### [原文]
—————

図15の概略図に示す例では、袖壁32内に配線が収容されている。そこで、袖壁32を機器の設置を控えるべき領域であることを示すべく、他の部分とは区別するようにして回避領域45Xを表示している。
【0085】
(7)上記実施の形態では、壁部等によって隠れている内部構造の情報をユーザに提供する構成としたが、これに限定されるものではない。このシステムを用いて、建物設備等の取扱方法に関する情報をユーザに提供する構成とすることも可能である。例えば、
図7に示したように、サポートメニューに取扱方法が含まれている場合、このメニューを選択することで建物設備を検知するモードとなり、
図16の概略図に示すように、画像解析等によってユニットバスを検知した場合にはユニットバスの使用方法を携帯端末60の表示画面62に表示し、キッチンを検知した場合にはキッチンの使用方法を携帯端末60の表示画面62に表示し、扉31の蝶番38を検知した場合には蝶番38を模した画像及びその調整に係る構成の説明を表示画面62に表示する構成としてもよい(
図17の概略図参照)。このように建物の構造(各種構成物)の使用方法等を説明する上では、それら構造に関する情報として、例えば扉の蝶番の3Dデータや備付となるユニットバス等の3Dデータをサーバ50にて記憶しておくとよい。
【0086】
なお、対象を検知した場合には、直ちに上記使用方法や説明等の付加情報を表示させるのではなく、先に説明用のアイコンを表示し、当該説明用のアイコンが操作され場合に付加情報を表示させる構成としてもよい。
【0087】
(8)上記実施の形態では、サーバ50にて3Dモデルを形成しその3Dモデルを用いて付加情報を作成する構成としたが、携帯端末が3Dモデルの作成機能を有する構成とすることも可能である。

—————

### [データ一覧]
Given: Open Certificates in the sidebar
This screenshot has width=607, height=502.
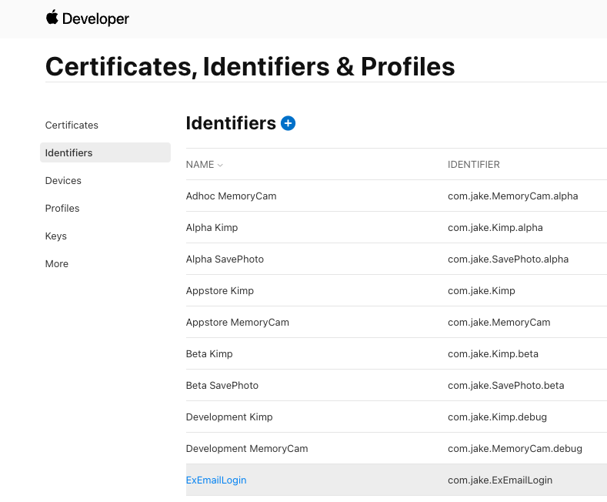Looking at the screenshot, I should (x=72, y=125).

—————

### [作業内容]
1 - 原文で参照されている図は何番ですか。すべて挙げてください。
2 - 原文を、最後の文の後から書き継いでもらえますか。

### [作業結果]
1 - 図15、図7、図16、図17

2 -
【0088】
(9)上記実施の形態においては、壁部21に建物設備Eを設置する場合について例示したが、これに限定されるものではない。例えば、他の壁部22〜24や、他のエリアの壁部、更には天井部や床部に建物設備Eを設置する場合であっても同様である。建物設備Eを天井部に設置する場合には、携帯端末60によって天井部を撮影することで、天井部の面材によって隠れている下地材等を表示する構成とすることも可能である。
【0089】
(10)上記実施の形態では、「構造の情報」として3Dデータを形成したが、作成されるデータについては必ずしも3Dデータである必要はなく、2Dデータであってもよい。また、記憶されている2Dデータから3Dデータを形成するのではなく、予めデータを3Dデータとして記憶することも可能である。
【0090】
(11)上記実施の形態では、「携帯端末」として表示画面62とは反対側を向いている部分にカメラ61が配設された携帯端末60を例示したが、これに限定されるものではない。少なくとも、携帯端末において表示画面の背面側が向いている側を撮影可能であれば足り、カメラ61の位置については任意である。また、カメラ61の向きについては変更可能となっていてもよい。
【0091】
(12)上記実施の形態では、建物設備Eとしてエアコンを設置する際に情報表示システムを利用する場合について例示しているが、これに限定されるものではない。例えば、廊下14や階段15等に手すりを設置する場合であっても情報表示システムの利用の流れは同様である。